### Assignment
Please report, as a bare number, how many lines below include the string "Console".

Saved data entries
↓↓↓

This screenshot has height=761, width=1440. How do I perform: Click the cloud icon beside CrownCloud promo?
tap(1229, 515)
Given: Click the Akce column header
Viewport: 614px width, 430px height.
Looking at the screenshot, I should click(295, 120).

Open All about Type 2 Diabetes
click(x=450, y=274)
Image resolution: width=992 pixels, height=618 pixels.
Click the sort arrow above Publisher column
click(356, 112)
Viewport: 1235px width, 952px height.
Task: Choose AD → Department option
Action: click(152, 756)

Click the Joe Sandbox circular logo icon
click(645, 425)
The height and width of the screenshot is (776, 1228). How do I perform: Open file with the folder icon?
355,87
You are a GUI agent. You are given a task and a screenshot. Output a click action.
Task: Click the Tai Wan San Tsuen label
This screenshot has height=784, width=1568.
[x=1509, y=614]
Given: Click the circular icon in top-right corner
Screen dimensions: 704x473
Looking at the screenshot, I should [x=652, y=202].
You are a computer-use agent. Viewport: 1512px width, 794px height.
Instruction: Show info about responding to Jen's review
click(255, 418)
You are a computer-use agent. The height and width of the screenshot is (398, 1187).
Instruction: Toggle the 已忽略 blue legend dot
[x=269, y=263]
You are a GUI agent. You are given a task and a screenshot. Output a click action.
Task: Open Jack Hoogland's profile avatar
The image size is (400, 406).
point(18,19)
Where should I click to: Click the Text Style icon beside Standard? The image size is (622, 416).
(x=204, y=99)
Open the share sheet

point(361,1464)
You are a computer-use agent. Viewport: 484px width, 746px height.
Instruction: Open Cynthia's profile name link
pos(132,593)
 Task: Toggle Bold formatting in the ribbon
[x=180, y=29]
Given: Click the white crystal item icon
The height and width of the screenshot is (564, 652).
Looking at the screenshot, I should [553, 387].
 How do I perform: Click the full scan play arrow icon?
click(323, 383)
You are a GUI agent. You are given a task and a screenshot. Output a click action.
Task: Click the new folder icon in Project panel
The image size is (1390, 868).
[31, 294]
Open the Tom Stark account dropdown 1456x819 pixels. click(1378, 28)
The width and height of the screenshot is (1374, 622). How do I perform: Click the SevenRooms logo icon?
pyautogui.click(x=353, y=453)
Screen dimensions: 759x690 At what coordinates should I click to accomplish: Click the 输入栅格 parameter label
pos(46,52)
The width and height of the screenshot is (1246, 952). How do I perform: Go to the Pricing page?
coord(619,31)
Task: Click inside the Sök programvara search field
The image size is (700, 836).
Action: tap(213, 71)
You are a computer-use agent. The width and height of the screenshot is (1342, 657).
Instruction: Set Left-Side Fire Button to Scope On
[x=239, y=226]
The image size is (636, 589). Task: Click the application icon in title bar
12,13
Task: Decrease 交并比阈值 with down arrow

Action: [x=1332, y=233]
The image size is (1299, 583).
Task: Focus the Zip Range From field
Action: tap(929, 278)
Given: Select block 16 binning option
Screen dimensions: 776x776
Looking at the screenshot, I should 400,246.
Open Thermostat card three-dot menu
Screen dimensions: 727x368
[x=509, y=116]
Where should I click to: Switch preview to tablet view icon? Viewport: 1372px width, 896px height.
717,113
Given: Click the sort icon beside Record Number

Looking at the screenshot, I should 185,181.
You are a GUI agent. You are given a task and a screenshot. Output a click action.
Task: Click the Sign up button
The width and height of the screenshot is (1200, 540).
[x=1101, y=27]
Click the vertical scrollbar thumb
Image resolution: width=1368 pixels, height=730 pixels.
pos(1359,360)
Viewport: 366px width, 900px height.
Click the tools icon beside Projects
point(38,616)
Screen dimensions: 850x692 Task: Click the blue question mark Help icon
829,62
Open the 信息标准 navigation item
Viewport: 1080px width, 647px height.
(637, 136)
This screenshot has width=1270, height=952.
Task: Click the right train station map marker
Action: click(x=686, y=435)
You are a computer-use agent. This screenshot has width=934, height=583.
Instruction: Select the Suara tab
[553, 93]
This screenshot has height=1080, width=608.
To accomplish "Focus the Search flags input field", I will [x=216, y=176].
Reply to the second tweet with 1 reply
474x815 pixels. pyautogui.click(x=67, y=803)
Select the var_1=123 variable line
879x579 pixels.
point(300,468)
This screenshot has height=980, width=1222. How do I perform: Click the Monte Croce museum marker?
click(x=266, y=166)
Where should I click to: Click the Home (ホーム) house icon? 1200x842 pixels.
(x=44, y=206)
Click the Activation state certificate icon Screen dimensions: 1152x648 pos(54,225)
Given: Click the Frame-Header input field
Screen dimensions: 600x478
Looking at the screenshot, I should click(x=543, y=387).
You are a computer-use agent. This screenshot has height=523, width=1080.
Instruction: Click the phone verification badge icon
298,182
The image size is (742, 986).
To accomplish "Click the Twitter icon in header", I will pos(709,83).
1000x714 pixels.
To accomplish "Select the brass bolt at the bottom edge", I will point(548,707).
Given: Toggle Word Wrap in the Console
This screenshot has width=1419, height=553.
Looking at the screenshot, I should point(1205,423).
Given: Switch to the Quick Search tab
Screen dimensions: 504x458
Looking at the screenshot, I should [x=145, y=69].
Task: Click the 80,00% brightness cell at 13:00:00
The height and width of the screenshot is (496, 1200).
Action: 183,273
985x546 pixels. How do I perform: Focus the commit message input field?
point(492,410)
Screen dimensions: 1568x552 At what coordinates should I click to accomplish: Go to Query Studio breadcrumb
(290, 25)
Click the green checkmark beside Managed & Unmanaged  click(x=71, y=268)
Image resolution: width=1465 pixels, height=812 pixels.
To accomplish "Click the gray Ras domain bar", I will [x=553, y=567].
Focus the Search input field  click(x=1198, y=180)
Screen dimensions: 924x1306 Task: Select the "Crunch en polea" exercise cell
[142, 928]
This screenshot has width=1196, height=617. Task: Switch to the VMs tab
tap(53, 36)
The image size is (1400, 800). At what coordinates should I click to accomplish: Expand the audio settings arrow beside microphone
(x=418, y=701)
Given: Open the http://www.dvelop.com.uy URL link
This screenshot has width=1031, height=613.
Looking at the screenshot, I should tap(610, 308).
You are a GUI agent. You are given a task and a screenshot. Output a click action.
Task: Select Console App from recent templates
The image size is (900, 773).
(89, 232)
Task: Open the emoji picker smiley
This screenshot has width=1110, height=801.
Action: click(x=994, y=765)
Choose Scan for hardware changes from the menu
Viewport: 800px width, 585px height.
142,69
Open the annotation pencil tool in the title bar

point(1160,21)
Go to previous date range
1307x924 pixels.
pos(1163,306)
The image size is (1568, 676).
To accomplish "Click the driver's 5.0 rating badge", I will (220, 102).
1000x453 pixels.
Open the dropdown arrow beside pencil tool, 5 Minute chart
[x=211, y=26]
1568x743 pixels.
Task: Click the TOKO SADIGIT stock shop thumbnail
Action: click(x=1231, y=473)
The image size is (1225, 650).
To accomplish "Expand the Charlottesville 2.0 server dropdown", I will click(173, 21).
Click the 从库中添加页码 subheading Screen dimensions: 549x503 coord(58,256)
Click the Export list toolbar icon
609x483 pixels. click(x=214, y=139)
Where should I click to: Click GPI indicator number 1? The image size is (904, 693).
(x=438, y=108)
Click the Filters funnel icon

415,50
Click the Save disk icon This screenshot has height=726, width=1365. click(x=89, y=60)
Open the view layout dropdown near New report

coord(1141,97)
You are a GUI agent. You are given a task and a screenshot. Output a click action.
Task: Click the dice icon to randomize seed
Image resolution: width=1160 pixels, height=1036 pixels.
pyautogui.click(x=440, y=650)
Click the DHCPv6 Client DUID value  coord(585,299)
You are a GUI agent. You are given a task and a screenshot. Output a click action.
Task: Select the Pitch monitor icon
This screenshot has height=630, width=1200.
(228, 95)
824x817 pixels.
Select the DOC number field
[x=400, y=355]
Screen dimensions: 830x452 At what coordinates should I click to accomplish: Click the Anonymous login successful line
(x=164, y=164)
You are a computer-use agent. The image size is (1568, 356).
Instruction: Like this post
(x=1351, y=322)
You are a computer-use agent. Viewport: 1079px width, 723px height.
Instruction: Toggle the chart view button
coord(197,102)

↑↑↑

### Written answer
2